Anteriormente hemos hablado de qué es un ERTE (Expediente de Regulación Temporal de Empleo), pero existe una variable del mismo con algunas diferencias: el ERTE por fuerza mayor. Sigue leyendo para conocer en qué se diferencia de uno normal.
Comprendiendo la fuerza mayor
Antes de abordar el concepto de ERTE por fuerza mayor, es fundamental entender qué se entiende por fuerza mayor. Se trata de una circunstancia que impide temporalmente la actividad laboral y que surge por acontecimientos involuntarios, imprevisibles y ajenos a la empresa.
En el contexto de la crisis del coronavirus, se considera fuerza mayor cuando medidas de suspensión dictadas por las autoridades sanitarias afectan directamente a la actividad de la compañía.
No obstante, la existencia de fuerza mayor no se da por aceptada automáticamente. La Autoridad Laboral competente debe verificarla mediante un informe emitido por la Inspección de Trabajo, un paso obligatorio que se realiza independientemente del tamaño de la empresa o del número de empleados afectados.

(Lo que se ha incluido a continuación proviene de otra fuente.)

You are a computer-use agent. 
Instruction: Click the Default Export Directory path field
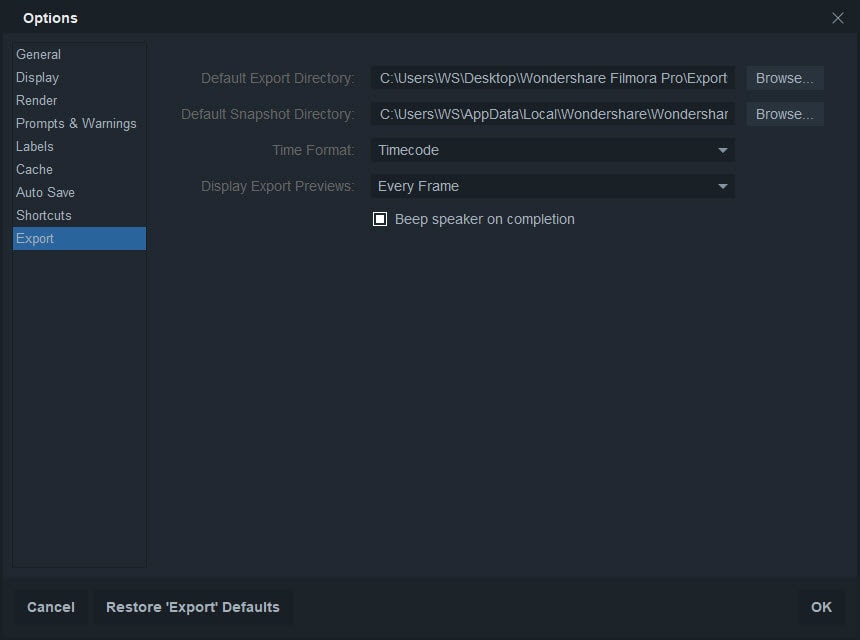[x=553, y=78]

Diferencias entre un ERTE normal y uno por fuerza mayor
La principal diferencia entre un ERTE ordinario y uno por fuerza mayor radica en el procedimiento de aprobación:
- En un ERTE normal, es necesario abrir un periodo de consultas con los representantes de los trabajadores antes de su tramitación.
- En un ERTE por fuerza mayor, la constatación de la fuerza mayor por parte de la Autoridad Laboral es suficiente, lo que permite acelerar el proceso sin necesidad de consultas previas.
Este mecanismo se ha creado para que las empresas puedan adaptarse rápidamente cuando se ven gravemente afectadas por medidas de contención de la crisis sanitaria. Se trata, por tanto, de un procedimiento excepcional orientado a la rapidez, pensado para facilitar la gestión empresarial en situaciones críticas.
Implicaciones para los trabajadores
Para los empleados, el procedimiento del ERTE por fuerza mayor es muy similar al de un ERTE ordinario:
- La solicitud de la prestación por desempleo se realiza de manera automática.
- Los requisitos y derechos de los trabajadores permanecen inalterables.
De esta forma, los trabajadores mantienen sus protecciones mientras la empresa atraviesa la situación excepcional que motiva la medida.
El ERTE por fuerza mayor permite a las empresas adaptarse con rapidez a situaciones excepcionales, como las derivadas de la crisis sanitaria, simplificando los trámites frente a un ERTE ordinario. Los trabajadores mantienen sus derechos y prestaciones sin alteraciones.
Si tienes dudas sobre cómo afectan estas medidas a tu empresa, nuestro artículo sobre las diferencias entre ERE y ERTE te ayudará a comprender con claridad cada procedimiento.
ERTE por DANA
El ERTE por DANA es un tipo de ERTE de fuerza mayor que se aplica cuando fenómenos meteorológicos extraordinarios, como inundaciones graves, impiden temporalmente la actividad laboral. Al igual que otros ERTEs de fuerza mayor:
- No requiere periodo de consultas con los representantes de los trabajadores.
- La empresa debe acreditar los daños ante la Autoridad Laboral.
- Los derechos y prestaciones de los trabajadores se mantienen intactos.
- Permite una tramitación más ágil que un ERTE ordinario por causas económicas o de producción.